The creamery makes about 10,000 deliveries, all in the Maryland, Washington and Virginia areas. That includes a full line of milks and ice cream from their creamery.

It's fantastic ice cream.

"We've been working on that recipe for a long time, and it's changed over the years, but we're pretty proud of the quality of the products we're putting out -- for sure," said Brusco.

The rolling hills with lush green meadows punctured by silos surrounding the farm operations are as picturesque as a postcard. The sounds of cows mooing as they head toward their daily milking add to the bucolic charm.

Inside the dairy plant, a hundred different efficiencies are going on at the same time.
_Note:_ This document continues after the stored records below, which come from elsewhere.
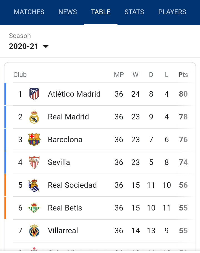Open Atlético Madrid team name link
This screenshot has height=253, width=200.
coord(74,94)
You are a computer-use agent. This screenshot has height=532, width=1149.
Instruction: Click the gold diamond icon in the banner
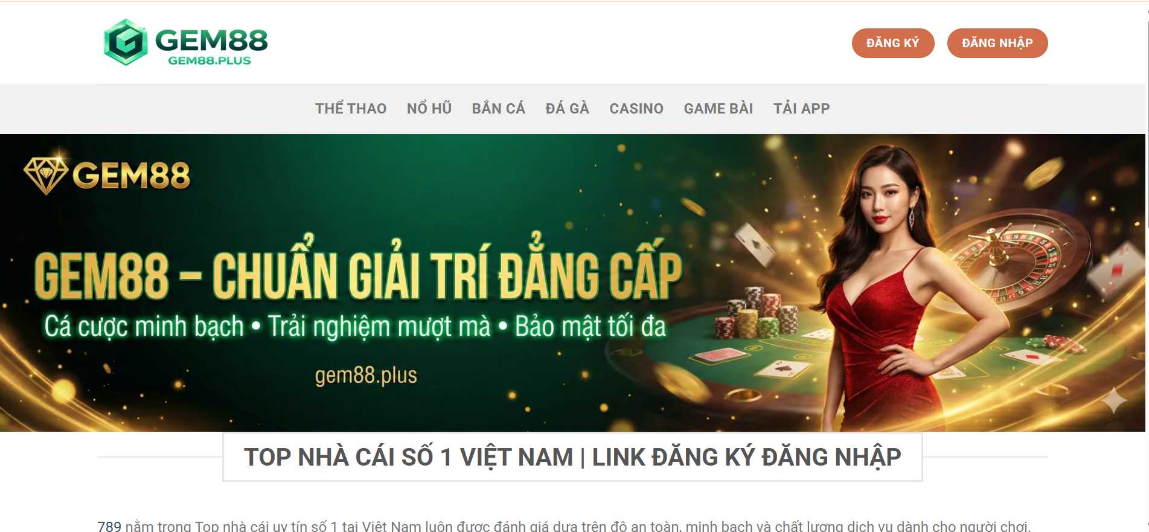point(46,175)
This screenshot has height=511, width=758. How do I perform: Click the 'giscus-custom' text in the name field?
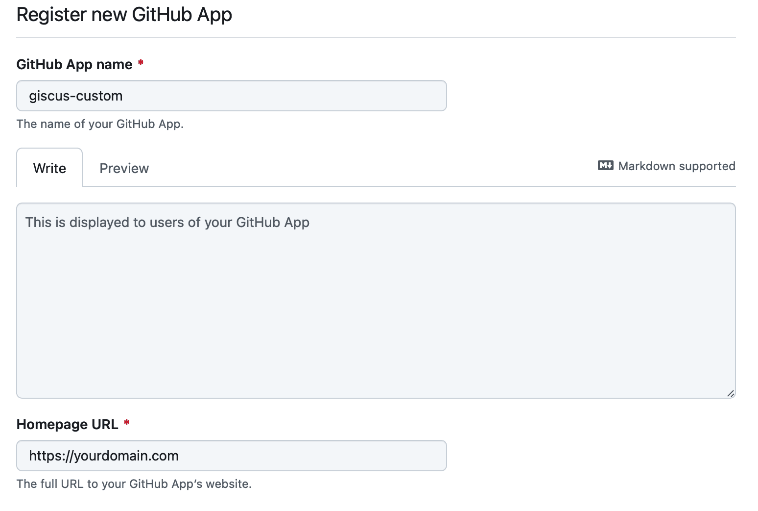[76, 96]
The one that caught the eye for a moment was the employees pouring rich chocolate milk into glass bottles.

Outside the production plants, there's a long line of delivery trucks, which look like old-fashioned milk trucks and are decorated with murals of cows, chickens, a barn door and a promise: "Bottled at the source, delivered fresh to you at your front door."

"Back in 2004," Brusco said, "when we were first getting started, really, we were struggling to grow, but we found ourselves in the right spot at the right time because of the local food movement. Right now we kind of find ourselves in a similar spot, where we spent the last 19 years building up an efficient delivery service, and right now that's where everyone's going toward. Everyone's going to get food delivered right to their homes, avoid the stores."


Brusco said they are seeing this in a couple of different ways. "It's a great opportunity for us to share our products and get people to learn more about us or our farm operation," he said. "We also carry a lot of products from other farmers, like produce and meats and things. So those farmers are finding new outlets for their products through us because farmers market attendance is down. We're working on supporting those guys."

One big problem he sees on the horizon for all farmers is getting the raw supplies and ingredients to produce their food to be sold. "We're at the tip of the iceberg at the moment, and I think we're going to see some major issues here very soon," he says. "Right now egg cartons are super back-ordered. I can produce the eggs, but if I can't get the cartons to put them in, there's nothing I can do with the eggs."

"Same goes with milk," he says. "We use glass bottles, and the company that prints on the bottles is up in Canada, and they are going on a 10-week back order, and they supply all the glass bottles for the country."

Brusco says he is seeing these kinds of raw ingredients getting further and further back-ordered: "My concern is I think if things don't change sooner than later, we're going to be heading into a big problem."


Salena Zito is a CNN political analyst, and a staff reporter and columnist for the Washington Examiner. She reaches the Everyman and Everywoman through shoe-leather journalism, traveling from Main Street to the beltway and all places in between.